» Exercise description
What are the lines from the one with "The width and" through the end of the records below, written out exactly and without the pictures?

===== Data to examine =====

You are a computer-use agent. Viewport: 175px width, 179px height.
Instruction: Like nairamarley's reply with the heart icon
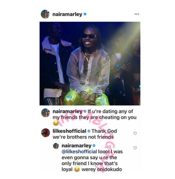coord(135,148)
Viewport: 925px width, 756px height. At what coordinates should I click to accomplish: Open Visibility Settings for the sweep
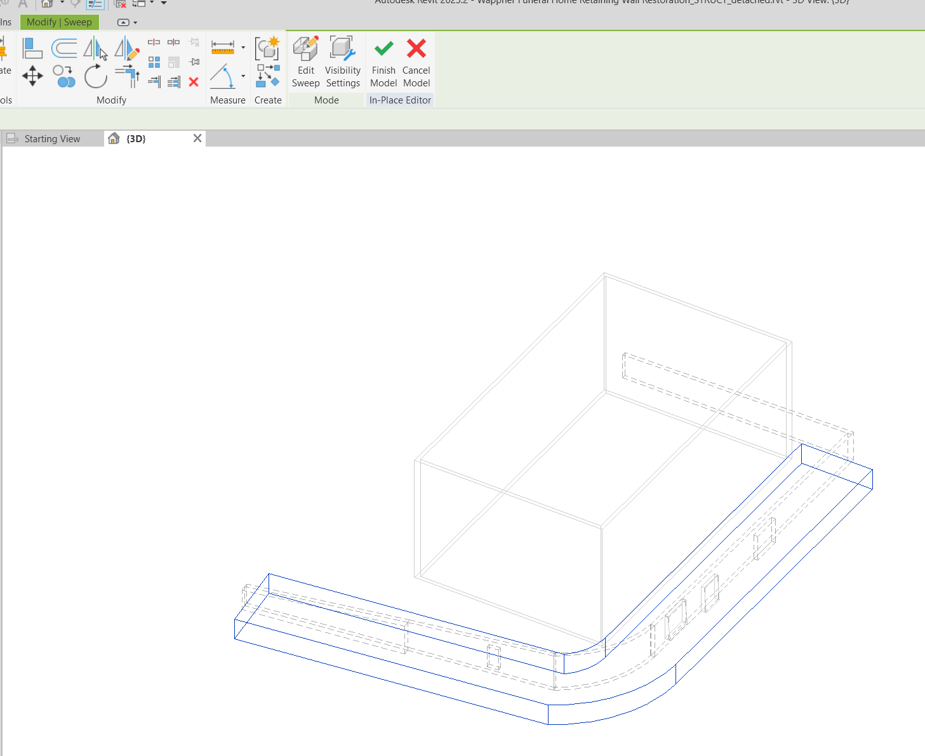coord(343,60)
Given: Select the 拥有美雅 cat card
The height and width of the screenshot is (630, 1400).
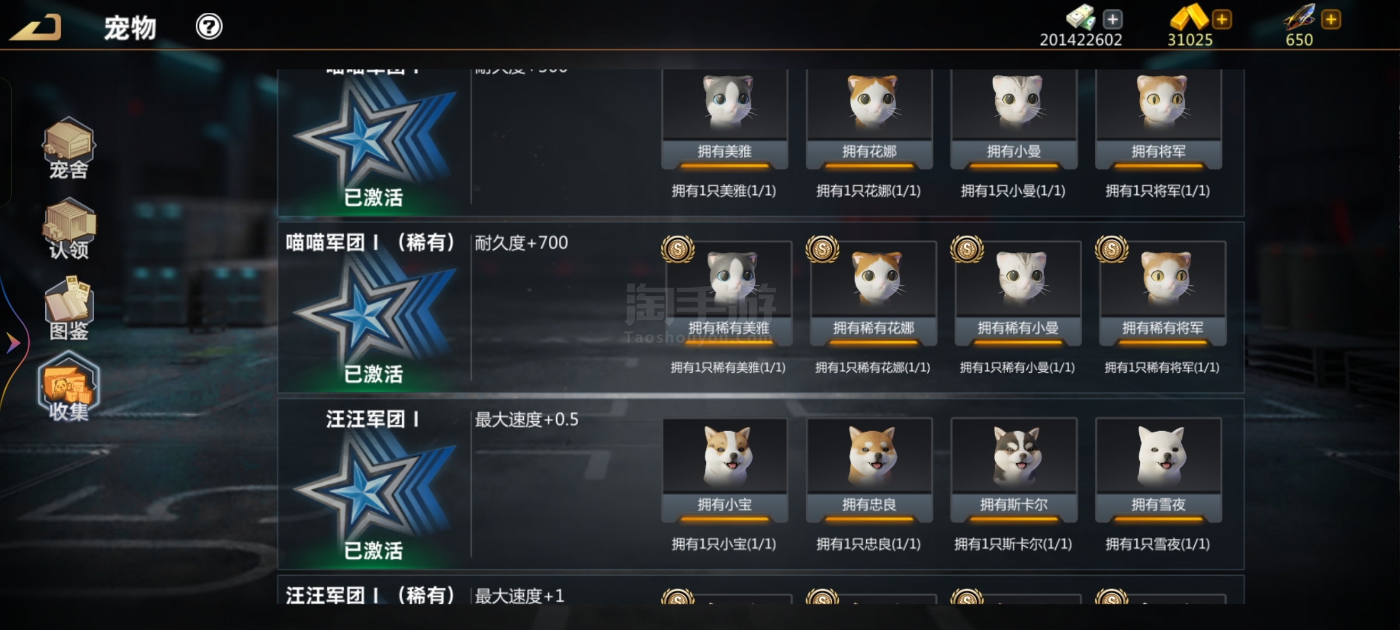Looking at the screenshot, I should pyautogui.click(x=725, y=120).
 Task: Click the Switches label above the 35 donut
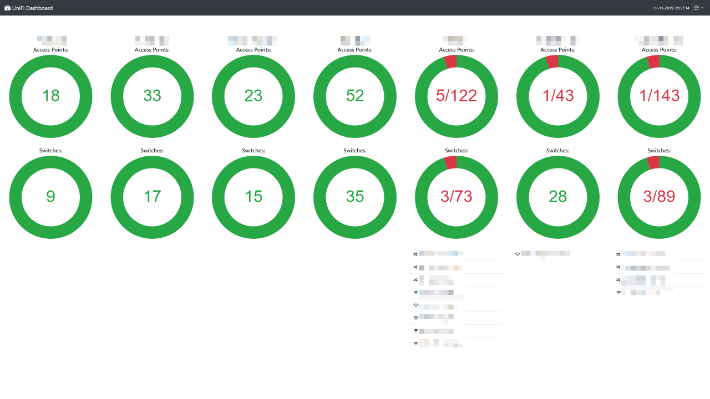click(355, 150)
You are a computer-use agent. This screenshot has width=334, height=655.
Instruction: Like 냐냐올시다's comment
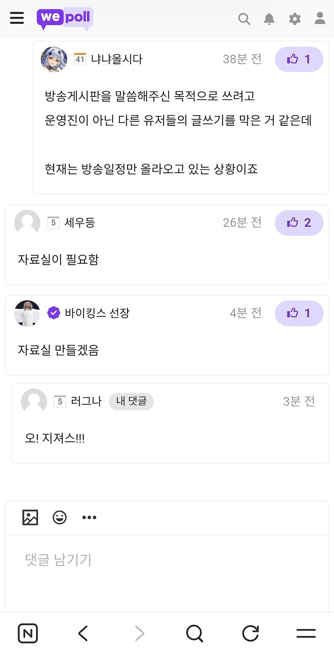pyautogui.click(x=299, y=59)
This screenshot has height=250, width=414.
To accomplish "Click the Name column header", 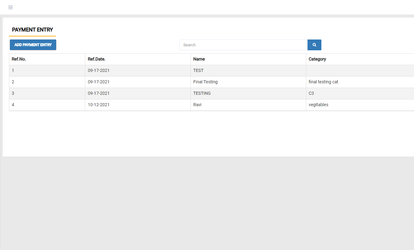I will pyautogui.click(x=199, y=59).
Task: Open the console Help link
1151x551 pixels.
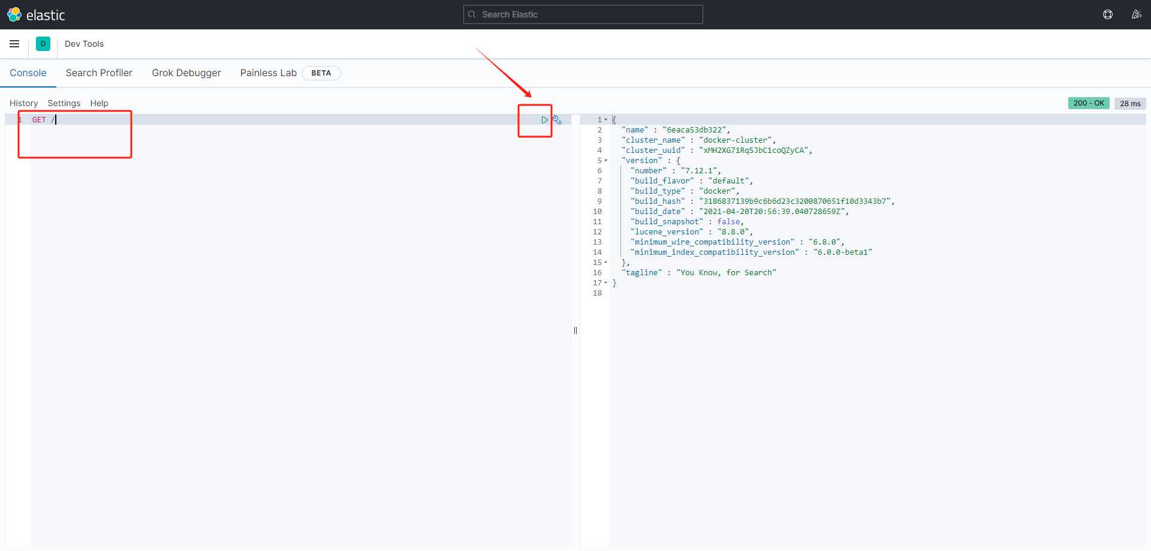Action: pyautogui.click(x=99, y=103)
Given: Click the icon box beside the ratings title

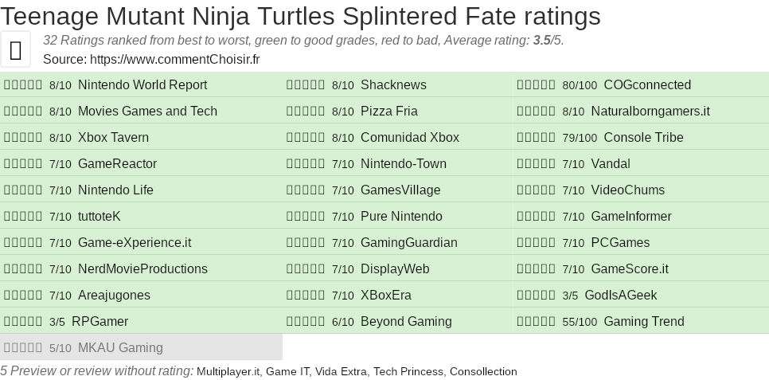Looking at the screenshot, I should click(15, 49).
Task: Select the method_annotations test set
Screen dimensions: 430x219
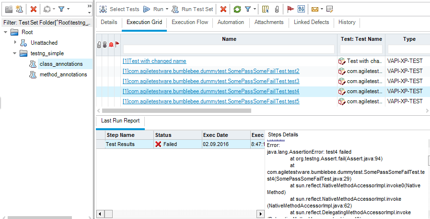Action: [63, 74]
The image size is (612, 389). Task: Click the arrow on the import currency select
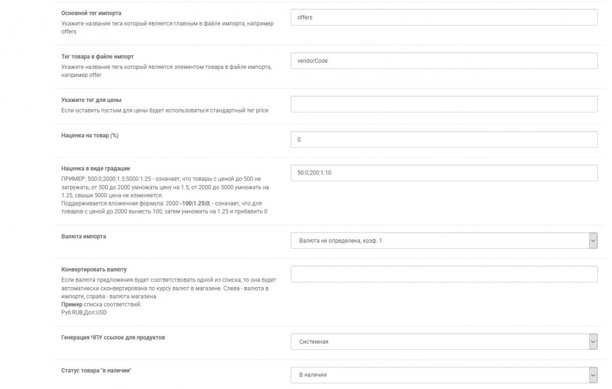[593, 241]
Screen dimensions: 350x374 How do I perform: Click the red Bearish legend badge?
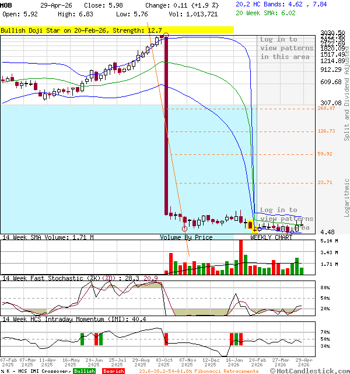coord(113,371)
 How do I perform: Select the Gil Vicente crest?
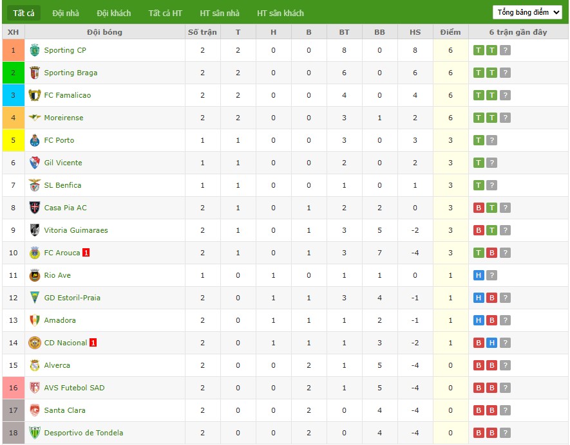pyautogui.click(x=35, y=163)
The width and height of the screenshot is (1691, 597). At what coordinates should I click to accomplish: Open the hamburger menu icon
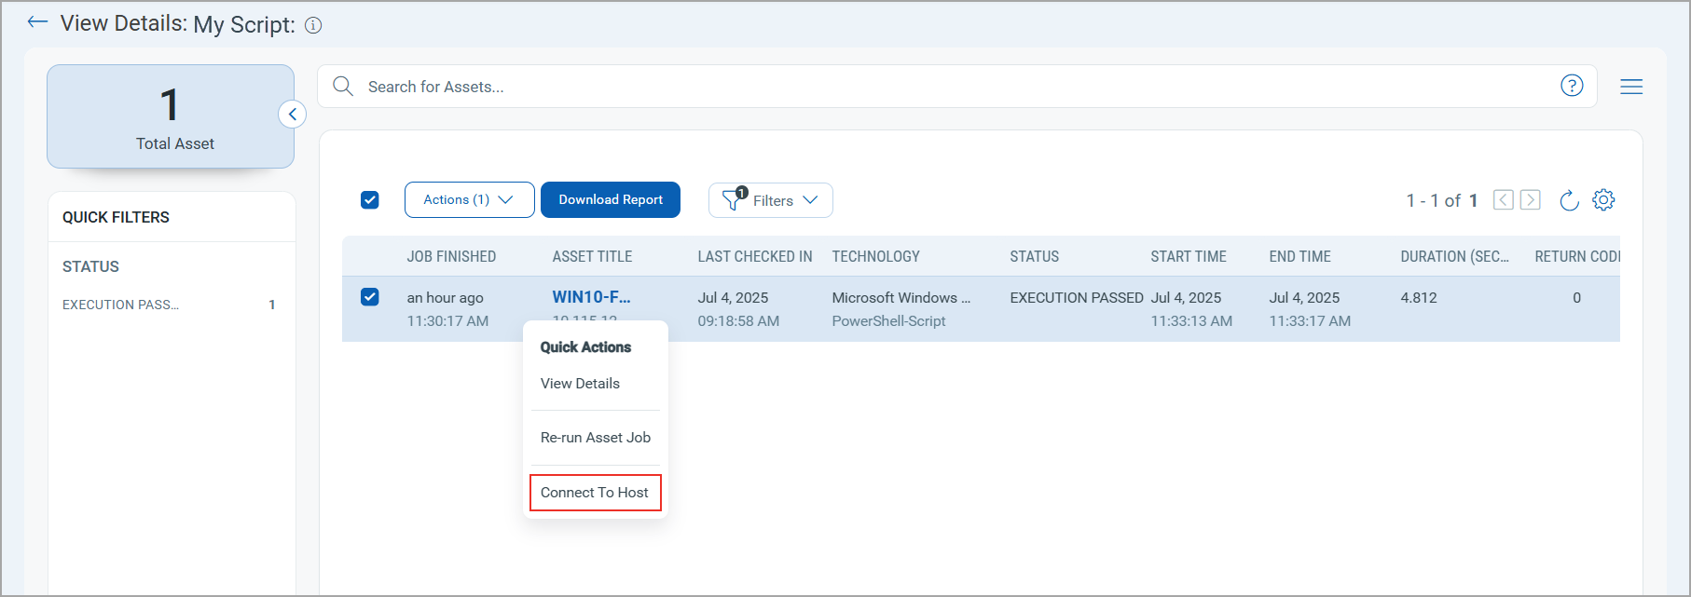tap(1631, 87)
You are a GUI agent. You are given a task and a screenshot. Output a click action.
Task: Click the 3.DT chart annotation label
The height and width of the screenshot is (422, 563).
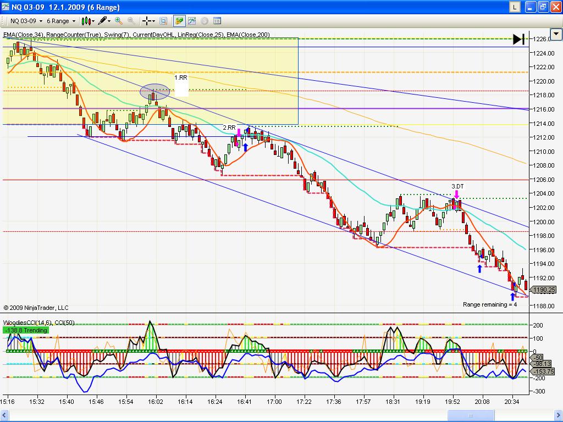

=====

» Result of the task
The width and height of the screenshot is (1691, 597). At what coordinates should I click to accomplish: Open the hamburger menu icon
tap(1631, 87)
You are a GUI agent. You are given a task and a screenshot. Output a click action.
Task: Click the 3.DT chart annotation label
The height and width of the screenshot is (422, 563).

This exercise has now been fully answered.